The cross ways going from Rother Street to the river side, which cut the central line, dividing it into three sections, are Ely Street and Sheep Street in a continuous line, and Scholar's Lane and Chapel Lane in another line. They run parallel with the head line of Bridge and Wood Streets, and like them traverse from east to west the northern shaft of the cross that constituted the ground plan of the town. Starting down this line from the market house at the top the first division, the High Street, is now, as it was in Shakespeare's day, the busiest part for shops and shopping, the solid building at the further corner to the left being the Corn Exchange. At the first corner of the second division, called Chapel Street, stands the town-hall, while at the further corner are the sites and railed-in gardens of New Place, the large mansion purchased by Shakespeare in 1597. Opposite New Place, at the corner of the third and last division, known as Church Street, is the grey mass of Gothic buildings belonging to the guild of the Holy Cross, and consisting of the chapel, the hall, the grammar school, and the almshouses of the ancient guild. Turning to the left at the bottom of Church Street, you enter upon what was in Shakespeare's day a well-wooded suburb, with a few good houses scattered among the ancient elms, and surrounded by ornamental gardens and extensive private grounds.

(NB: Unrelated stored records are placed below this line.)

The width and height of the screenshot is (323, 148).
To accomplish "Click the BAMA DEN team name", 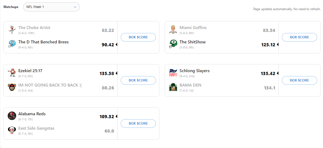I will coord(190,85).
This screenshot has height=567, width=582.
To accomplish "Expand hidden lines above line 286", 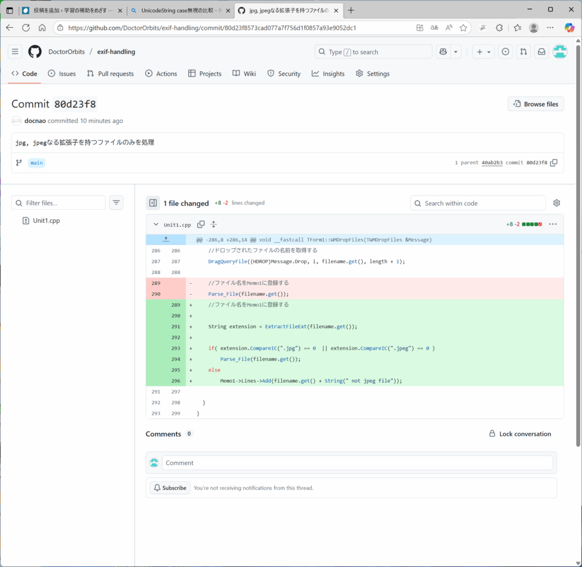I will pos(166,240).
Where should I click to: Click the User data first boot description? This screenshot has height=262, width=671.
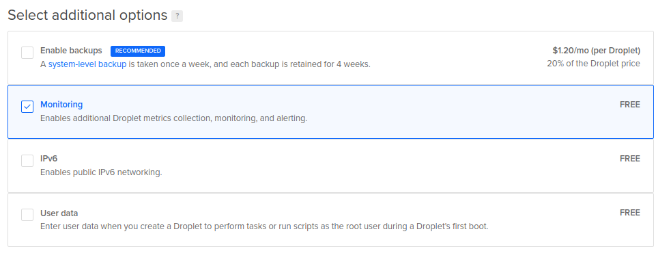264,226
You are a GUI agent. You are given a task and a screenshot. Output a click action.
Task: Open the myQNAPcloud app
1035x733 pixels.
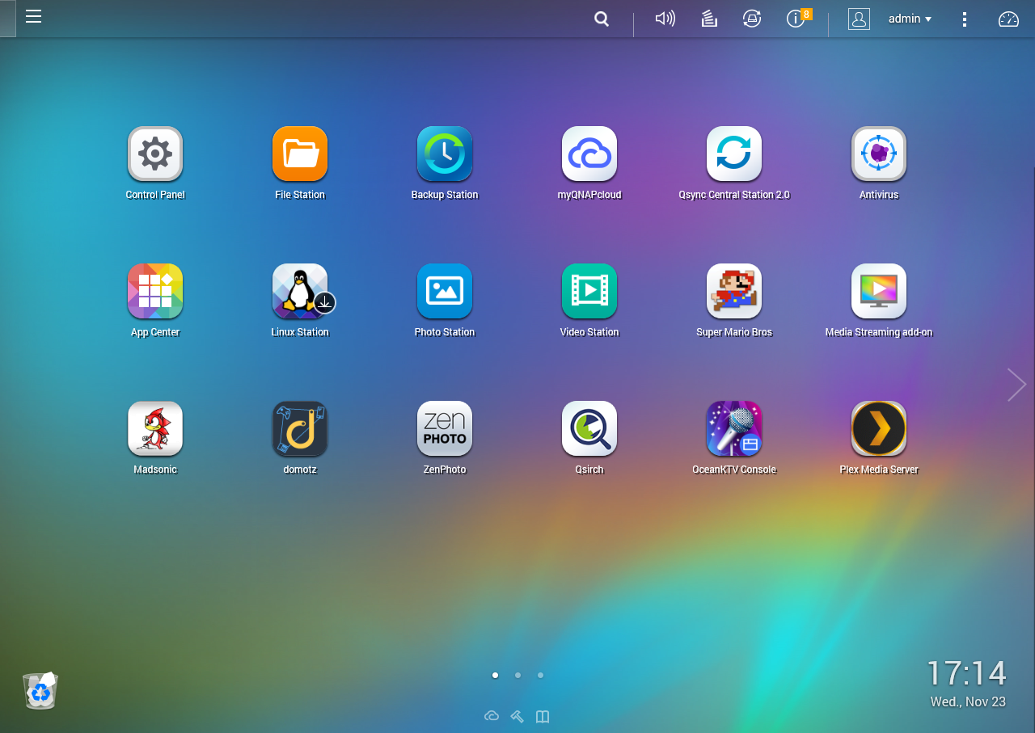tap(589, 154)
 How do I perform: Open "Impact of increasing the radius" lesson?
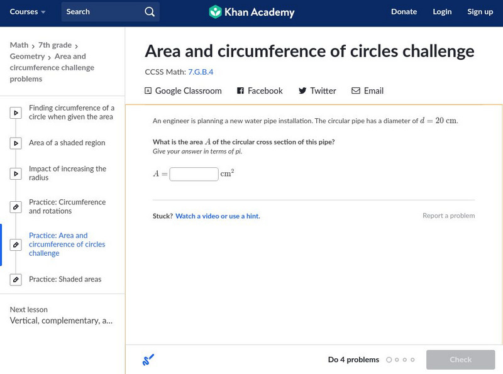[67, 173]
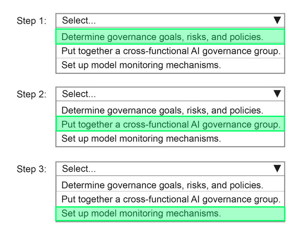
Task: Open the Step 3 dropdown arrow
Action: tap(277, 168)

In one of these houses, with a sunny expanse of lawn and shrubbery, lived in the early years of the 17th century Shakespeare's eldest daughter Susanna with her husband, Dr John Hall, and here in spring mornings and summer afternoons the great poet must have often strolled, either alone or accompanied by his favourite daughter, realizing to the full the quiet enjoyment of the sylvan scene and its social surroundings. This pleasant suburb, called then as now Old Town, leads directly to the church of the Holy Trinity, near the river side. The church, a fine specimen of Decorated and Perpendicular Gothic with a lofty spire, is approached on the northern side through an avenue of limes, and sheltered on the east and south by an irregular but massive group of elms towering above the church way path between the transepts, the chancel, and the river. Below the church, on the margin of the river, were the mill, the mill-bridge, and the weir, half hidden by grey willows, green alders, and tall beds of rustling sedge. And, beyond the church, the college, and the line of streets already described, the suburbs stretched away into gardens, orchards, meadows, and cultivated fields, divided by rustic lanes with mossy banks, flowering hedgerows, and luminous vistas of bewildering beauty. These cross and country roads were dotted at intervals with cottage homesteads, isolated farms, and the small groups of both which constituted the villages and hamlets included within the wide sweep of old Stratford parish. Amongst these were the villages and hamlets of Welcombe, Ingon, Drayton, Shottery, Luddington, Little Wilmcote, and Bishopston. The town was thus girdled in the spring by daisied meadows and blossoming orchards, and enriched during the later months by the orange and gold of harvest fields and autumn foliage, mingled with the coral and purple clusters of elder, hawthorn, and mountain ash, and, around the farms and cottages, with the glow of ripening fruit for the winter's store.